Take normal magic swords and whatnot, kick the price up 10%, and say "this is made by super-advanced snazzy technology?"

Tvtyrant
2014-06-22, 12:09 AM
Do alchemical items count? Also beware the Grod fallacy.

Lightlawbliss
2014-06-22, 12:42 AM
ever heard of a black market? sounds to me like this game is begging for a big one.

Flickerdart
2014-06-22, 12:46 AM
There are "rules" on mechanical items somewhere third party, I think the Kalamar books. Basically, you say it isn't magic and go about your daily life.

Karnith
2014-06-22, 05:24 AM
There are "rules" on mechanical items somewhere third party, I think the Kalamar books. Basically, you say it isn't magic and go about your daily life.
Devices (which are essentially magic items, but not) are detailed in Ravenloft: Legacy of Blood.

Tvtyrant
2014-06-22, 10:50 AM
Devices (which are essentially magic items, but not) are detailed in Ravenloft: Legacy of Blood.

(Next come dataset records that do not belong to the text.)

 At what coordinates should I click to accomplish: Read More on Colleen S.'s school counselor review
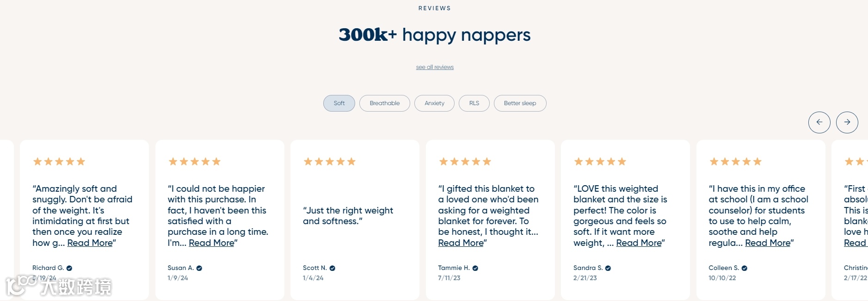[768, 243]
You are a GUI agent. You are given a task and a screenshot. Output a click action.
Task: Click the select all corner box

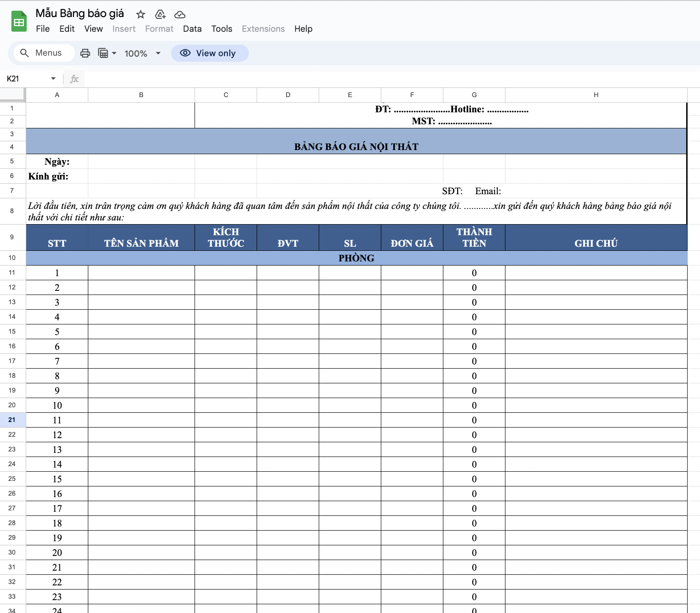point(12,94)

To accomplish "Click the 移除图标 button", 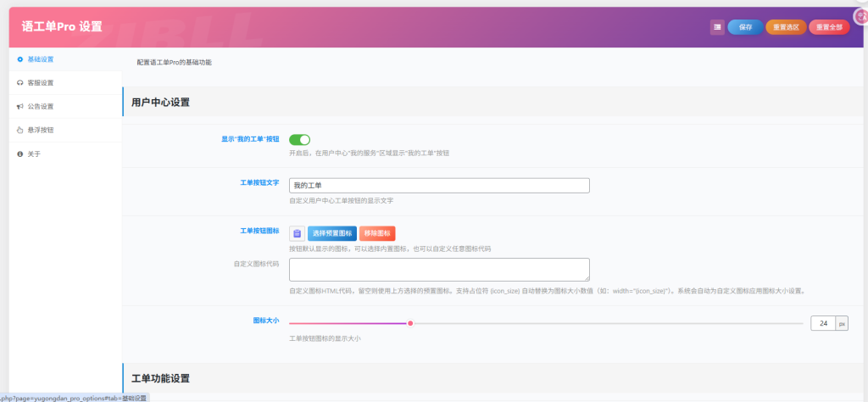I will click(377, 233).
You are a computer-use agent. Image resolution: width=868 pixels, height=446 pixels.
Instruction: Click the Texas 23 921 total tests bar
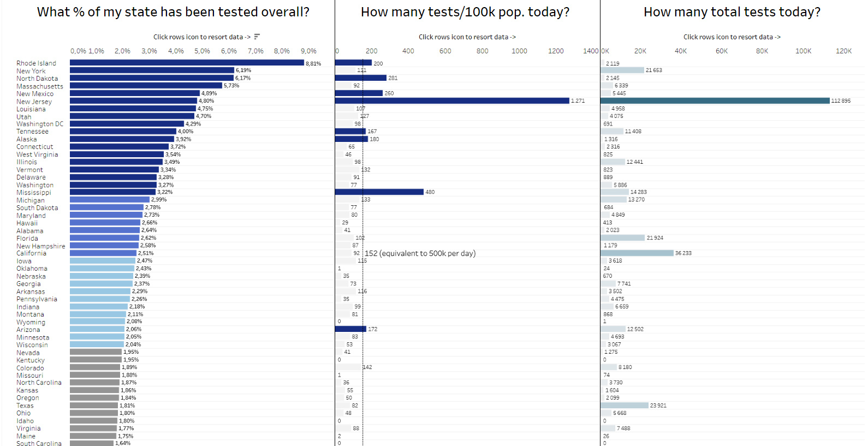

Magic of Faerun also has devices, and the Gnomish Artificer to make them.

Vedhin
2014-06-22, 11:24 AM
Dragonlance: War of the Lance (3rd party) has rules for "extra masterwork" items.

Ravens_cry
2014-06-22, 11:38 AM
This is a fairly common trope, almost cliché in fact, and here's a problem with it in 3.X, powerful people don't like having their power impinged.
Magic users are powerful people. They would not be happy if other people started making their lives difficult, and unhappy magic users have a thousand and one ways to make themselves happy again.
Oh yes, very happy.

Zanos
2014-06-22, 11:40 AM
This is a fairly common trope, almost cliché in fact, and here's a problem with it in 3.X, powerful people don't like having their power impinged.
Magic users are powerful people. They would not be happy if other people started making their lives difficult, and unhappy magic users have a thousand and one ways to make themselves happy again.
Oh yes, very happy.
Magic could have been made illegal by existing powerful magic users who don't want any rivals. In fact, that's almost as cliche as magic being illegal itself.

Afgncaap5
2014-06-22, 11:49 AM
You could also go the "magic is nuclear power" route where the people who *have* magic are reluctant to use it outside of controlled situations (or at least reluctant to be the first one to overtly use it in a hostile manner). The magicians become the regulators of the no-magic policy in that case, though that does little to speak to the actual question involved.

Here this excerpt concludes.